Short exercise: Reproduce each of the following records verbatim, keeping every line unchanged and in its original order.

Data supplied:
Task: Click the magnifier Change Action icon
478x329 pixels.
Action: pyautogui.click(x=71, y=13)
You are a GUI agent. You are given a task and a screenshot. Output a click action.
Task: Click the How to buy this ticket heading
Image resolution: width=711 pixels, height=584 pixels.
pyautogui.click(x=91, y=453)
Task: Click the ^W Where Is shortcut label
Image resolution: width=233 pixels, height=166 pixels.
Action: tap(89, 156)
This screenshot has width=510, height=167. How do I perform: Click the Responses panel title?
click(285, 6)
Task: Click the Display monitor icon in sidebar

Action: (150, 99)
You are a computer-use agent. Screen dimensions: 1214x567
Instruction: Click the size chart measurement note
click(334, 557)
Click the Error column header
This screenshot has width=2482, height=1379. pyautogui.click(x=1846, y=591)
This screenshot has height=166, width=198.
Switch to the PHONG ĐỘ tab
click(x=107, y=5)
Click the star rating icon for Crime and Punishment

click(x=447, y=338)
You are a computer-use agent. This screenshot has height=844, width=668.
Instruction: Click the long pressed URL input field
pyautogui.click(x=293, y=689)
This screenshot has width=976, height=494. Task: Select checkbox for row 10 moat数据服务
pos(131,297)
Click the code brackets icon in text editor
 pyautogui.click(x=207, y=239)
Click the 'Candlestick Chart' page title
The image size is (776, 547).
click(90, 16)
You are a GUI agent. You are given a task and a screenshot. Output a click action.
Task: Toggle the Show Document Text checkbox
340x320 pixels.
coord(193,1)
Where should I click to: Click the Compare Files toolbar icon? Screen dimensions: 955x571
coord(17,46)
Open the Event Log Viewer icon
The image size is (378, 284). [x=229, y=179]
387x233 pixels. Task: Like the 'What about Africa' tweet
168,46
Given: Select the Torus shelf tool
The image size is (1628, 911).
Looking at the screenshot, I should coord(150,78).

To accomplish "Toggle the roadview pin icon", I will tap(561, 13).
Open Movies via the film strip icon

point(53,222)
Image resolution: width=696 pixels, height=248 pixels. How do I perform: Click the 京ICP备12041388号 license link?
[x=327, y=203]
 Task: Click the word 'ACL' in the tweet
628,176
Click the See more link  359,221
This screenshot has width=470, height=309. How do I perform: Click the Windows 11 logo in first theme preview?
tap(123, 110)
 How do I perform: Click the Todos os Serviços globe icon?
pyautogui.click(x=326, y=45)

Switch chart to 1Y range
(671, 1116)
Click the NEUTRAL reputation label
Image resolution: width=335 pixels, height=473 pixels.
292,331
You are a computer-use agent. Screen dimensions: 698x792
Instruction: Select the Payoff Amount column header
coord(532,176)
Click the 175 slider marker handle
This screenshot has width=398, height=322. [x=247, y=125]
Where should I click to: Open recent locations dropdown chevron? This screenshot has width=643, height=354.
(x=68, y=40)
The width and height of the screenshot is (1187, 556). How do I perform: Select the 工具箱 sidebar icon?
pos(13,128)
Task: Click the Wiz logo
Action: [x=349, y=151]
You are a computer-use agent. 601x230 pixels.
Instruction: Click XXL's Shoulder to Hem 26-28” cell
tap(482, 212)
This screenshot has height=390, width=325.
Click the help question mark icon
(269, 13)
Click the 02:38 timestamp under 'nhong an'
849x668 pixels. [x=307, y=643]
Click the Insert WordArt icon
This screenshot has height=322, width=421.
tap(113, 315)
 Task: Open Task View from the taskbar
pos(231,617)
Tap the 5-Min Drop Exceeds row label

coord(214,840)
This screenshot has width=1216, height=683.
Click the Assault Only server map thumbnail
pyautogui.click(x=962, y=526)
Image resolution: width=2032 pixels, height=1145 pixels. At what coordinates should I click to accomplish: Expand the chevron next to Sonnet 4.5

Answer:
Task: Click the magnifier Change Action icon
478x329 pixels.
Action: pyautogui.click(x=71, y=13)
You are a GUI agent. You are given a task and a screenshot. Output a click action.
Task: Click the How to buy this ticket heading
Image resolution: width=711 pixels, height=584 pixels.
pyautogui.click(x=91, y=453)
Task: Click the ^W Where Is shortcut label
Image resolution: width=233 pixels, height=166 pixels.
Action: tap(89, 156)
This screenshot has width=510, height=167. How do I perform: Click the Responses panel title?
click(285, 6)
Task: Click the Display monitor icon in sidebar

Action: (150, 99)
You are a computer-use agent. Screen dimensions: 1214x567
Instruction: Click the size chart measurement note
click(334, 557)
Click the Error column header
This screenshot has width=2482, height=1379. pyautogui.click(x=1846, y=591)
This screenshot has height=166, width=198.
Switch to the PHONG ĐỘ tab
click(x=107, y=5)
Click the star rating icon for Crime and Punishment

click(x=447, y=338)
You are a computer-use agent. This screenshot has height=844, width=668.
Instruction: Click the long pressed URL input field
pyautogui.click(x=293, y=689)
This screenshot has width=976, height=494. Task: Select checkbox for row 10 moat数据服务
pos(131,297)
Click the code brackets icon in text editor
 pyautogui.click(x=207, y=239)
Click the 'Candlestick Chart' page title
The image size is (776, 547).
click(90, 16)
You are a GUI agent. You are given a task and a screenshot. Output a click action.
Task: Toggle the Show Document Text checkbox
340x320 pixels.
coord(193,1)
Where should I click to: Click the Compare Files toolbar icon? Screen dimensions: 955x571
coord(17,46)
Open the Event Log Viewer icon
The image size is (378, 284). [x=229, y=179]
387x233 pixels. Task: Like the 'What about Africa' tweet
168,46
Given: Select the Torus shelf tool
The image size is (1628, 911).
Looking at the screenshot, I should coord(150,78).

To accomplish "Toggle the roadview pin icon", I will tap(561, 13).
Open Movies via the film strip icon

point(53,222)
Image resolution: width=696 pixels, height=248 pixels. How do I perform: Click the 京ICP备12041388号 license link?
[x=327, y=203]
 Task: Click the word 'ACL' in the tweet
628,176
Click the See more link  359,221
This screenshot has width=470, height=309. How do I perform: Click the Windows 11 logo in first theme preview?
tap(123, 110)
 How do I perform: Click the Todos os Serviços globe icon?
pyautogui.click(x=326, y=45)

Switch chart to 1Y range
(671, 1116)
Click the NEUTRAL reputation label
Image resolution: width=335 pixels, height=473 pixels.
292,331
You are a computer-use agent. Screen dimensions: 698x792
Instruction: Select the Payoff Amount column header
coord(532,176)
Click the 175 slider marker handle
This screenshot has width=398, height=322. [x=247, y=125]
Where should I click to: Open recent locations dropdown chevron? This screenshot has width=643, height=354.
(x=68, y=40)
The width and height of the screenshot is (1187, 556). How do I perform: Select the 工具箱 sidebar icon?
pos(13,128)
Task: Click the Wiz logo
Action: [x=349, y=151]
You are a computer-use agent. 601x230 pixels.
Instruction: Click XXL's Shoulder to Hem 26-28” cell
tap(482, 212)
This screenshot has height=390, width=325.
Click the help question mark icon
(269, 13)
Click the 02:38 timestamp under 'nhong an'
849x668 pixels. [x=307, y=643]
Click the Insert WordArt icon
This screenshot has height=322, width=421.
tap(113, 315)
 Task: Open Task View from the taskbar
pos(231,617)
Tap the 5-Min Drop Exceeds row label

coord(214,840)
This screenshot has width=1216, height=683.
Click the Assault Only server map thumbnail
pyautogui.click(x=962, y=526)
Image resolution: width=2032 pixels, height=1145 pixels. At what coordinates should I click to accomplish: Expand the chevron next to Sonnet 4.5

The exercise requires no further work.